British Pat. No. 1,413,488 published Nov. 12, 1978 and U.S. Pat. No. 3,673,154 indicate that the presence of iron, chromium, nickel and copper are undesirable contaminants of cobalt, or manganese, or cobalt and manganese oxidation catalyst metals used for the liquid phase oxidation of m- or p-xylene with air to the respective iso- or terephthalic acid.
In the production of those acids from the oxidation of the respective xylenes, the British Patent teaches a method of metal catalyst recovery which, for example, recovers cobalt containing no more than 120 ppm of copper, 1600 ppm of iron, 10,000 ppm of nickel and 10,000 ppm chromium on a weight basis and is said to be suitable for recycle to the oxidation without material inhibition of the foregoing xylene.

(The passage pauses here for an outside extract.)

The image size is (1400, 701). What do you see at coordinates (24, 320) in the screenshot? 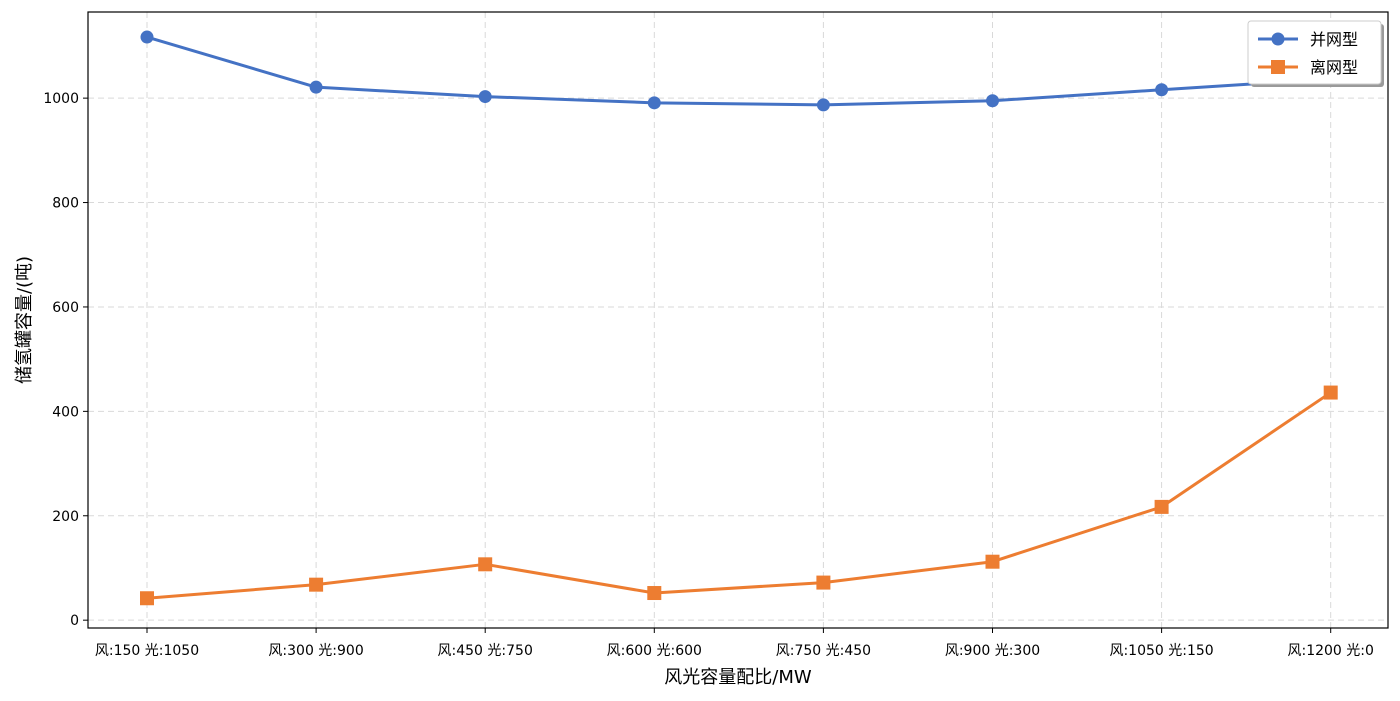
I see `y-axis-title: 储氢罐容量/(吨)` at bounding box center [24, 320].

The method of the British Patent comprises extracting the residue left after iso- or terephthalic acid product separation and removal of reaction solvent (e.g. acetic acid) with aqueous alkali (e.g., sodium) carbonate at a pH of 7-8 in the presence of air or up to 9.5 in the absence of oxygen which would at the higher (8 to 9.5) pH cause the formation of manganese oxide. After removal of aqueous extract solution there remains as a solid residue a mixture of carbonates of iron, manganese and cobalt. Said mixed metal carbonate residue is dissolved in 1.05 to 1.2 times the stoichiometric amount of acetic acid, preferably acetic acid containing 40 to 50 weight percent water, required to convert the metal carbonates to their acetates. Thereafter the solution is heated to distill off acetic acid until a solution pH of from 4.5 to 5.8 is reached at which pH an insoluble form of iron precipitates. Such method is illustrated as recovering 93.8% of cobalt and 97.9% of manganese (in their dissolved acetates in acetic acid) with an iron content of 0.575 ppm of the cobalt recovered from a starting residue (before aqueous sodium carbonate extraction) having an iron content of 14300 ppm of the cobalt content.
The above United States Patents heats to 93.degree. C. a residue containing acetic acid, 0.58 to 1.7 weight percent cobalt, 84 to 270 ppm of iron, 16 to 51 ppm of chromium, 13 to 40 ppm of nickel and acetic acid to evaporate acetic acid until the concentrated solution has a pH above 3. Such concentration causes a form of iron and a form of chromium to precipitate to the extent that 97% of the iron and 65% of the chromium are removed. However, this method did not remove nickel.
Recently in our laboratories, it has been found that in the neat oxidation of liquid o-xylene to o-phthalic acid can be inhibited by copper, or iron, or nickel in rather low amounts based on the cobalt metal oxidation catalyst. The oxidation retarding effects of said three metals in concentrations per million weight parts (ppm) of cobalt are shown in TABLE I to follow. The retardation effect is shown as mole percent of theoretical oxygen consumed.
TABLE 1 ______________________________________ o-XYLENE OXIDATION RETARDING EFFECT OF Cu, Fe and Ni Metals Concentration in parts Mole % Theoretical per 1 .times. 10.sup.6 parts of Co Oxygen Consumed ______________________________________ Cu, 80 ppm 113 Cu, 800 ppm 67 Cu, 8000 ppm 65 Cu, 9100 ppm 42 Cu, 80,000 ppm 28 Fe, 500 ppm 116 Fe, 5000 ppm 103 Fe, 50,000 ppm 70 Ni, 6700 ppm 112 Ni, 67,000 ppm 68 ______________________________________
Thus for such neat oxidation of liquid o-xylene with air there should not be present in the original or recycle catalyst an amount of copper in the range of from 80 up to 8000, or of iron in the range of from 5000 up to 50,000, and/or of nickel in the range of from 6700 up to 67,000 weight parts per million weight parts of cobalt.
The problem left by the prior art is how to remove the nickel to the safe level of about 6700 ppm, that is, a nickel content of not more than 6700 ppm of the cobalt and to remove the copper to a safe level of about 80 ppm, that is, not more than 100 ppm, preferably not more than 80 ppm, of the cobalt.